_Study text_:

↓

Reputation: 559
I have a tab-delimited file that contains information about itemsets. Each itemset consists of one to three items:
MTMR14_Q1 NOTCH1_Q3 PRKCD_Q1
MTMR14_Q1 NOTCH1_Q3 TFRC_Q3
MTMR14_Q1 NOTCH1_Q3
MTMR14_Q1
MTMR14_Q1 PASD1_Q3
My goal is to retrieve itemsets with three items only:
MTMR14_Q1 NOTCH1_Q3 PRKCD_Q1
MTMR14_Q1 NOTCH1_Q3 TFRC_Q3
I have wrote the following code, but it does not retrieve any itemsets:
#!/usr/bin/perl -w
use strict;
my $input = shift @ARGV or die $!;
open (FILE, "$input") or die $!;
while (<FILE>) {
my $seq = $_;
chomp $seq;
if ($seq =~ /[A-Z]\t[A-Z]\t[A-Z]/) {
#using the binding operator to match a string to a regular expression
print $seq . "\n";
}
}
close FILE;
Could you, please, pinpoint my error?
Upvotes: 1
Views: 291
Reputation: 385789
[A-Z]
matches a single letter.
Skip lines that don't contain exactly 3 fields:
next if $seq !~ /^ [^\t]* \t [^\t]* \t [^\t]* \z/x;
[^\t]*
matches any number of non-tab characters.
Skip lines that don't contain exactly 3 non-empty fields:
next if $seq !~ /^ [^\t]+ \t [^\t]+ \t [^\t]+ \z/x;
[^\t]+
matches any one-or-more non-tab characters.
Presumably, you'll be following up by parsing the lines to get the three fields. If so, you could parse first and check after, like the following does:
my @fields = split /\t/, $seq, -1;
next if @fields != 3; # Require exactly 3 fields.
next if ( grep length, @fields ) != 3; # Requite exactly 3 non-empty fields.
Upvotes: 3

↑

_Data extract_:
↓

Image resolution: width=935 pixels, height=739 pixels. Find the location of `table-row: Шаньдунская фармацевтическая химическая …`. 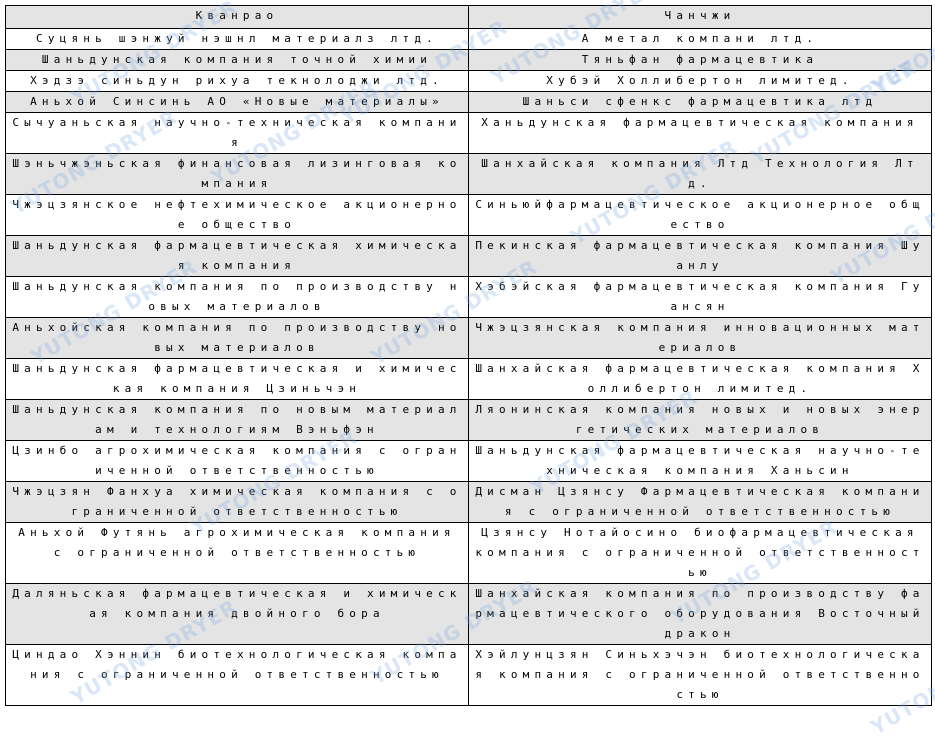

table-row: Шаньдунская фармацевтическая химическая … is located at coordinates (468, 256).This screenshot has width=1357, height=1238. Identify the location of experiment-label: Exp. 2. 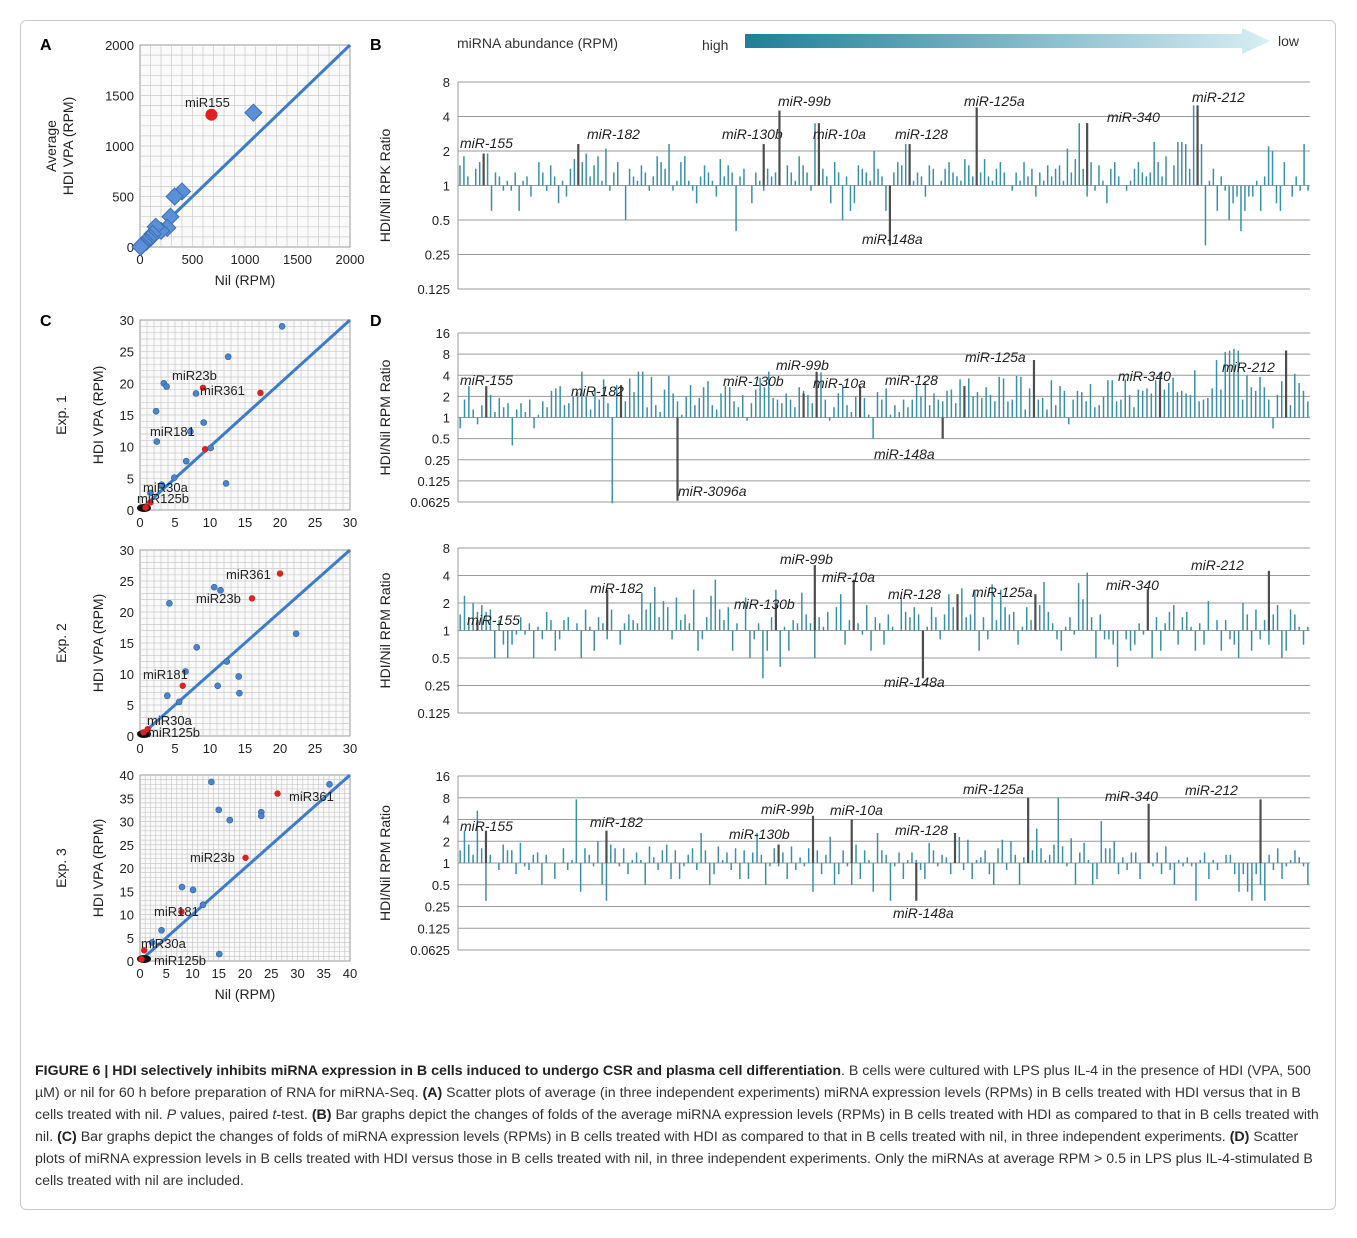
(61, 643).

↑

_Tasks for this exercise_:
a – Answer each question using the Perl thread:
(i) How many items can each itemset in the file contain?
(ii) According to the reply, what does [A-Z] match?
(iii) What does [^\t]+ match?
b – Print the part of the Perl thread that opens with the words containing "Skip lines that don't contain exactly 3 non-empty" and closes with "exactly 3 fields.".
Answer from the Perl thread alone, not from the data.

_Responses to the tasks_:
a –
(i) One to three items.
(ii) A single letter.
(iii) Any one-or-more non-tab characters.

b –
Skip lines that don't contain exactly 3 non-empty fields:
next if $seq !~ /^ [^\t]+ \t [^\t]+ \t [^\t]+ \z/x;
[^\t]+
matches any one-or-more non-tab characters.
Presumably, you'll be following up by parsing the lines to get the three fields. If so, you could parse first and check after, like the following does:
my @fields = split /\t/, $seq, -1;
next if @fields != 3; # Require exactly 3 fields.